Delivery time after logistics center
In logistics, customer orders are processed through multiple logistics centers. It should be investigated whether the delivery quantity has an impact on the delivery time. For several orders, the delivery quantity and the actual delivery time are recorded and documented as value pairs.
File for download: delivery-time-delivery-quantity.xlsx
The scatter plot shows the relationship between delivery quantity and delivery time. The points show a clear dispersion. A relationship between delivery quantity and delivery time is not recognizable.
On-time Deliveries vs. Order Time
In purchasing, it is examined whether the length of the order lead time has an impact on on-time delivery. It is suspected that longer lead times improve planning and thereby increase the on-time delivery rate. For several orders, the lead time (time between order and planned delivery date) and the actual on-time delivery rate are recorded and documented as value pairs.
File for Download: on-time-delivery-by-order-date.xlsx
The scatter plot shows a positive correlation between lead time and on-time delivery rate. As lead time increases, the on-time delivery rate rises. The points show an upward trend, indicating an approximately linear relationship.
Forecast deviation
In production planning, forecasts are adjusted using a correction factor to compensate for systematic over- or under-forecasts. It is to be investigated how the level of the applied correction factor affects the remaining forecast deviation. For several forecasts, the used correction factor and the actual forecast deviation are recorded and documented as a value pair.
File for download: planning-deviation-correction-factor.xlsx
The scatter plot shows the relationship between the correction factor and the forecast deviation. With low correction factors, the forecast deviation is predominantly positive, indicating an overestimation of demand.
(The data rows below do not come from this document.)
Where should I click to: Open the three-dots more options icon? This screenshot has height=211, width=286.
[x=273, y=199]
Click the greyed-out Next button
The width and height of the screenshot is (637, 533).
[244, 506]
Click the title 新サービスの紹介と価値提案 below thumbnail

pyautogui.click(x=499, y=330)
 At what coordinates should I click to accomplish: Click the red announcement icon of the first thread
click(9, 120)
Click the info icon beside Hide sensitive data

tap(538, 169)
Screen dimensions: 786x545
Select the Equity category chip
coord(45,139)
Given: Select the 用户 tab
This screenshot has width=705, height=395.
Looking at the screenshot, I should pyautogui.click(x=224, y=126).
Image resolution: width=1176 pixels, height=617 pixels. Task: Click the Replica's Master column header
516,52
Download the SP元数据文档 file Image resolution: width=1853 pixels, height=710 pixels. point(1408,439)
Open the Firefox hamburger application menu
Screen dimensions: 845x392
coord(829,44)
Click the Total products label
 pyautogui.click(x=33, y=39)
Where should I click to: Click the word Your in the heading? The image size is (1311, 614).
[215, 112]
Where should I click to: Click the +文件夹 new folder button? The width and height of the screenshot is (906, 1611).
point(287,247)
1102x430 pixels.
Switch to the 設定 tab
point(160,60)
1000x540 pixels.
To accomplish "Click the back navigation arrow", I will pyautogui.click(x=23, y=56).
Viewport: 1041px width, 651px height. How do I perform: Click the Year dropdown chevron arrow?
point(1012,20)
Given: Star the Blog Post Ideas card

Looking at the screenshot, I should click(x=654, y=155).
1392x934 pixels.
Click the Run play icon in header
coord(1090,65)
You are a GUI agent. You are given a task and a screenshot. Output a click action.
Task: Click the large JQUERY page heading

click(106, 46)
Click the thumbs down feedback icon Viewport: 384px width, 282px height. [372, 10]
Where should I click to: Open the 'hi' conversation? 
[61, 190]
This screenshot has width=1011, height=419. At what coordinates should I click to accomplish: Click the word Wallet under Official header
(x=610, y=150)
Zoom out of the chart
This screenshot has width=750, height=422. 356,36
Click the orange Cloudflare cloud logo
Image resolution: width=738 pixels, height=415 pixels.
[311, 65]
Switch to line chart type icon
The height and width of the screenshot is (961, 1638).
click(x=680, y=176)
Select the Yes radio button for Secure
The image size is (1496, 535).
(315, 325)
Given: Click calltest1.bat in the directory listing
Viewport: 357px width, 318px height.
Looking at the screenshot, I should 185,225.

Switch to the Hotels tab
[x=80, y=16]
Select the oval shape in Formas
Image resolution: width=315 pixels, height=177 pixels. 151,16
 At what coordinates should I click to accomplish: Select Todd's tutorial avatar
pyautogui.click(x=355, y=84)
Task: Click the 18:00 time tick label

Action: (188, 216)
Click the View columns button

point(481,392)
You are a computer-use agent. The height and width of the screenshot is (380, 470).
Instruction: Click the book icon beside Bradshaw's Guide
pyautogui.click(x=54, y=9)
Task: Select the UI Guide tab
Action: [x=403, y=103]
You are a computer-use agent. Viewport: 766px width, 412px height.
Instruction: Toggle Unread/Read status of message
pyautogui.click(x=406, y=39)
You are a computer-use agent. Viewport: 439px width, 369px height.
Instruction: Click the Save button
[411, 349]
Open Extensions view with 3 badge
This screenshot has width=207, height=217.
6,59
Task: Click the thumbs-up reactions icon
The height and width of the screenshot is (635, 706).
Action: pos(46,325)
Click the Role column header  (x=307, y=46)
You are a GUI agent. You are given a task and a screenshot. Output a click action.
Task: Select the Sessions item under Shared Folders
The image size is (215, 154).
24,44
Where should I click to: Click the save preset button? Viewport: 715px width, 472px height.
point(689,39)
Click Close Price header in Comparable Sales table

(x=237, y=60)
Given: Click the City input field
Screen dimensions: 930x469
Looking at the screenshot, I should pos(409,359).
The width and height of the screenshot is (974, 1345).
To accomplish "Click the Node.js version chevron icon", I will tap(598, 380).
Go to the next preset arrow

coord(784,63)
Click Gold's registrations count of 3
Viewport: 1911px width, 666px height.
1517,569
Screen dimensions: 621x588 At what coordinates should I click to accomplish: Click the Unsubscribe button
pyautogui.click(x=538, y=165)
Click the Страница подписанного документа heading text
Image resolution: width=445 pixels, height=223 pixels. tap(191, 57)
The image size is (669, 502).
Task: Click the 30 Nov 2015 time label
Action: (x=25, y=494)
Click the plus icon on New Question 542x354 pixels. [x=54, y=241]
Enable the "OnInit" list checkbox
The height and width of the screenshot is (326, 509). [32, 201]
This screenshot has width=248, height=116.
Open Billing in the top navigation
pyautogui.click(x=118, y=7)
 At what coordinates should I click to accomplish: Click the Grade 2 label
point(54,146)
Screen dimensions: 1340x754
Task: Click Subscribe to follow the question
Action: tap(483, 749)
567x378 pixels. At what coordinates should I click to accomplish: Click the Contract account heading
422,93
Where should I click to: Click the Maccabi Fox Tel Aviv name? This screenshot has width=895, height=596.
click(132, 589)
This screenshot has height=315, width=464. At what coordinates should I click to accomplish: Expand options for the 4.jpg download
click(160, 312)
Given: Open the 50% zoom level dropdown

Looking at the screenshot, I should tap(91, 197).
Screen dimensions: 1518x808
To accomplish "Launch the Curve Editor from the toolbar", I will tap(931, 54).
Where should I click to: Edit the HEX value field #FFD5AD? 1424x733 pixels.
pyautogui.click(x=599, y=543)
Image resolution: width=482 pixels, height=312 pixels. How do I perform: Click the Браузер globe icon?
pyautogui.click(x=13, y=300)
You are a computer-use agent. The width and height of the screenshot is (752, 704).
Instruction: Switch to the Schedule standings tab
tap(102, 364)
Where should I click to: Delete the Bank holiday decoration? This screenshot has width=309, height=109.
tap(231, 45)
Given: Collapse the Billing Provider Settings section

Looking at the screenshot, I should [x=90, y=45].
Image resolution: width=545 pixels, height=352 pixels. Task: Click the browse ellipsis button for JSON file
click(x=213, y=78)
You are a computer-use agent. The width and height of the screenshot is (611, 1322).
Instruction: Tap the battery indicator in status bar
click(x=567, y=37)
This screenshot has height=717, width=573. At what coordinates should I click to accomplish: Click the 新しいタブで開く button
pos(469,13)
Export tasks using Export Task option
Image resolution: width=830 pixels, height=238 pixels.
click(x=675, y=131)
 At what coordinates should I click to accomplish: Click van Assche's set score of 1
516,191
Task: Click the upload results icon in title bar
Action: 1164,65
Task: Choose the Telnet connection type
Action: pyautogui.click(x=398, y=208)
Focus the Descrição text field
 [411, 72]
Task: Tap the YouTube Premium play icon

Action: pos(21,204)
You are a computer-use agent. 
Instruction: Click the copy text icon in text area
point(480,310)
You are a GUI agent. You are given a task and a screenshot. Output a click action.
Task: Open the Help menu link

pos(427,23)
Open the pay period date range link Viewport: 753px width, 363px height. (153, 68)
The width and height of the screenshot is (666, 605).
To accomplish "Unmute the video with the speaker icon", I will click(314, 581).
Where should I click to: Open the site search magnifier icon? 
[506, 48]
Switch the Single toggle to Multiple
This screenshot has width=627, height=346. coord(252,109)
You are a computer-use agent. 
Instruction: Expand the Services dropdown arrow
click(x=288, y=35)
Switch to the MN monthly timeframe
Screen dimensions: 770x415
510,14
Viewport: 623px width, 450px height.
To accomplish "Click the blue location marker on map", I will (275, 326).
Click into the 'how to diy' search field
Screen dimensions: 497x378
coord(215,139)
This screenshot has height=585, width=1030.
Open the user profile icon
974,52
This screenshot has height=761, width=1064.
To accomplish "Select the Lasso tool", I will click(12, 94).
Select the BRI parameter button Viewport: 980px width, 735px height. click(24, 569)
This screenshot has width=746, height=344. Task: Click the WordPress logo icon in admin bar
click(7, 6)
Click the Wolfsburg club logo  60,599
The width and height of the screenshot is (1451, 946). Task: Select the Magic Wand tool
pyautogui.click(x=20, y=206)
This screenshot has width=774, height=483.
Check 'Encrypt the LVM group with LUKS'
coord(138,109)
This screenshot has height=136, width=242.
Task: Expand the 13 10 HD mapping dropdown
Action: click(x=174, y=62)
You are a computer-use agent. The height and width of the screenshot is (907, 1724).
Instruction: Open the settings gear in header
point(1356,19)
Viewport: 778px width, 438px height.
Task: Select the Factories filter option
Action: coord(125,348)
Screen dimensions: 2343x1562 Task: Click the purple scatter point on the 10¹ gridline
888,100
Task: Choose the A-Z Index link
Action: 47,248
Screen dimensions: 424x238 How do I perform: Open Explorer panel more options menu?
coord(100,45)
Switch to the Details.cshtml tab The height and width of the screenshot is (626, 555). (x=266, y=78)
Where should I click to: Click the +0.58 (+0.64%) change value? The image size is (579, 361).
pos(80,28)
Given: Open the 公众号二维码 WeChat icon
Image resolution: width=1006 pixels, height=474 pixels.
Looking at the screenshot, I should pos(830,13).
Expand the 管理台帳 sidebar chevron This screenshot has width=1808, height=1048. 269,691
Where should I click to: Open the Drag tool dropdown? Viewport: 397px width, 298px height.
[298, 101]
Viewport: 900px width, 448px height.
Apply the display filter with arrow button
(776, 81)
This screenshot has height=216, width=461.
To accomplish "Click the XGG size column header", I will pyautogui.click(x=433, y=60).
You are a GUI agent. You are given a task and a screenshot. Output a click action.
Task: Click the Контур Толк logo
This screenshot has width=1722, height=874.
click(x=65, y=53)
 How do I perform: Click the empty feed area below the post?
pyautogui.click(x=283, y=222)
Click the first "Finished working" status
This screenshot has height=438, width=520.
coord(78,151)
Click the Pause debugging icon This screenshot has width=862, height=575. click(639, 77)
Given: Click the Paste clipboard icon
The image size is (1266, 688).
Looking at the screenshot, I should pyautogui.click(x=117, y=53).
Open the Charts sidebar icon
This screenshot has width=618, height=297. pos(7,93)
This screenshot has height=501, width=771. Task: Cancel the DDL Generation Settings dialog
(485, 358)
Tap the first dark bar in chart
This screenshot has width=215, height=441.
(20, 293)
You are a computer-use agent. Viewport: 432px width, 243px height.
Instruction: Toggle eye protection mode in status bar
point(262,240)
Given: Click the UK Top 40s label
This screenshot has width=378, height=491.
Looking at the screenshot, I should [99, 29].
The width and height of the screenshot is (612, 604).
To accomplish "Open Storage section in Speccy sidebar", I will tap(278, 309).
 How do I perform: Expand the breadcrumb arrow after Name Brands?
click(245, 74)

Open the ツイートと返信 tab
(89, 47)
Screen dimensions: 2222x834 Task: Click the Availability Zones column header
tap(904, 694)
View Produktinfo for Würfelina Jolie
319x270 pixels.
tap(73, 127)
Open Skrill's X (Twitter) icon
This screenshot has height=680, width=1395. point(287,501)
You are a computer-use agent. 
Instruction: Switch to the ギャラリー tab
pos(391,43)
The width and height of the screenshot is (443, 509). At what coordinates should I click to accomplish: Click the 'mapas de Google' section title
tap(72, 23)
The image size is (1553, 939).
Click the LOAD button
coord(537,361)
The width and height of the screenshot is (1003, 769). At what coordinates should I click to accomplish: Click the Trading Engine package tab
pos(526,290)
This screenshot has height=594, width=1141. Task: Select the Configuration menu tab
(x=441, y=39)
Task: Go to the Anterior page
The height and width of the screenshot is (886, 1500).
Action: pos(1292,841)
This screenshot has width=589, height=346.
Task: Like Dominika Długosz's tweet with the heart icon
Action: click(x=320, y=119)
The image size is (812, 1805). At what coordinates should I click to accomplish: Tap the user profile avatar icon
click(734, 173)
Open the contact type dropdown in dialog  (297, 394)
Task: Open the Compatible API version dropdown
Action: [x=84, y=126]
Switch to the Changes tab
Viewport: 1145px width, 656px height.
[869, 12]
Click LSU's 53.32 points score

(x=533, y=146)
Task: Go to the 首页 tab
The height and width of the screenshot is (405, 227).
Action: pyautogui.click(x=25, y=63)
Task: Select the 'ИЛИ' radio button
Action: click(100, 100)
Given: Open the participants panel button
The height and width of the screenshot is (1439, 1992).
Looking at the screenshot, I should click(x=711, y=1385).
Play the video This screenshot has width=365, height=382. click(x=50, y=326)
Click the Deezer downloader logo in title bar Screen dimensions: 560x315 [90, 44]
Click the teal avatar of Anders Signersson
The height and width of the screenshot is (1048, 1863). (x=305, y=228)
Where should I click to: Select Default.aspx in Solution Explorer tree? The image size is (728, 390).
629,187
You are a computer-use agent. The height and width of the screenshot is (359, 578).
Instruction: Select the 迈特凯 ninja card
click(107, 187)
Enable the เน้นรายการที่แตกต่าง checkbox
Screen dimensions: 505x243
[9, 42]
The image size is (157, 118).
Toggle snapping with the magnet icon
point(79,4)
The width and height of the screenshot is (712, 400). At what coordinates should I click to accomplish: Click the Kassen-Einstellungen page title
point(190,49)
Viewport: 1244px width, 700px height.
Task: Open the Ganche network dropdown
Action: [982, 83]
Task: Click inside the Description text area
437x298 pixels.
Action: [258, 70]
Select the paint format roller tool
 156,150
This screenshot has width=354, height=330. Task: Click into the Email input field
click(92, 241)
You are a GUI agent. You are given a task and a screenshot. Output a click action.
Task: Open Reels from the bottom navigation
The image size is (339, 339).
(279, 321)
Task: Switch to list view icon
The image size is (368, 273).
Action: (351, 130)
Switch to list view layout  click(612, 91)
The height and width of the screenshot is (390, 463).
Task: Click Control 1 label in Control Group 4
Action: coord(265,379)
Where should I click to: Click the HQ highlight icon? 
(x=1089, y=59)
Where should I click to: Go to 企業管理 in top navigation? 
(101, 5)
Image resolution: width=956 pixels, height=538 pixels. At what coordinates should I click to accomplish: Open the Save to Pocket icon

As the correction factor increases, the forecast deviation decreases and is close to 0 % around correction factor = 1.00. With higher correction factors, the forecast deviation becomes increasingly negative, indicating an underestimation of demand.
Scatter plot: Diagram for graphically representing the relationship between two numerical variables.
Correlation diagram: Alternative term, where individual data points are displayed.
Independent variable (x): Variable whose influence on another variable is being studied.
Dependent variable (y): Variable that is supposed to be influenced by the independent variable.
Data pair: Associated measurements from the independent and dependent variables.
Linear relationship: Relationship where the values approximately align along a straight line.
Non-linear relationship: Relationship where the trend cannot be described by a straight line.
Dispersion: Measure of the distribution of points around a recognizable trend.
Positive relationship: As the x-value increases, the y-value rises.
Negative relationship: As the x-value increases, the y-value decreases.
Correlation: Measure of the strength and direction of a relationship between two variables.
Regression: Method for describing a relationship through a mathematical function.
Causality: Cause-effect relationship between two variables that cannot be derived from a scatter plot.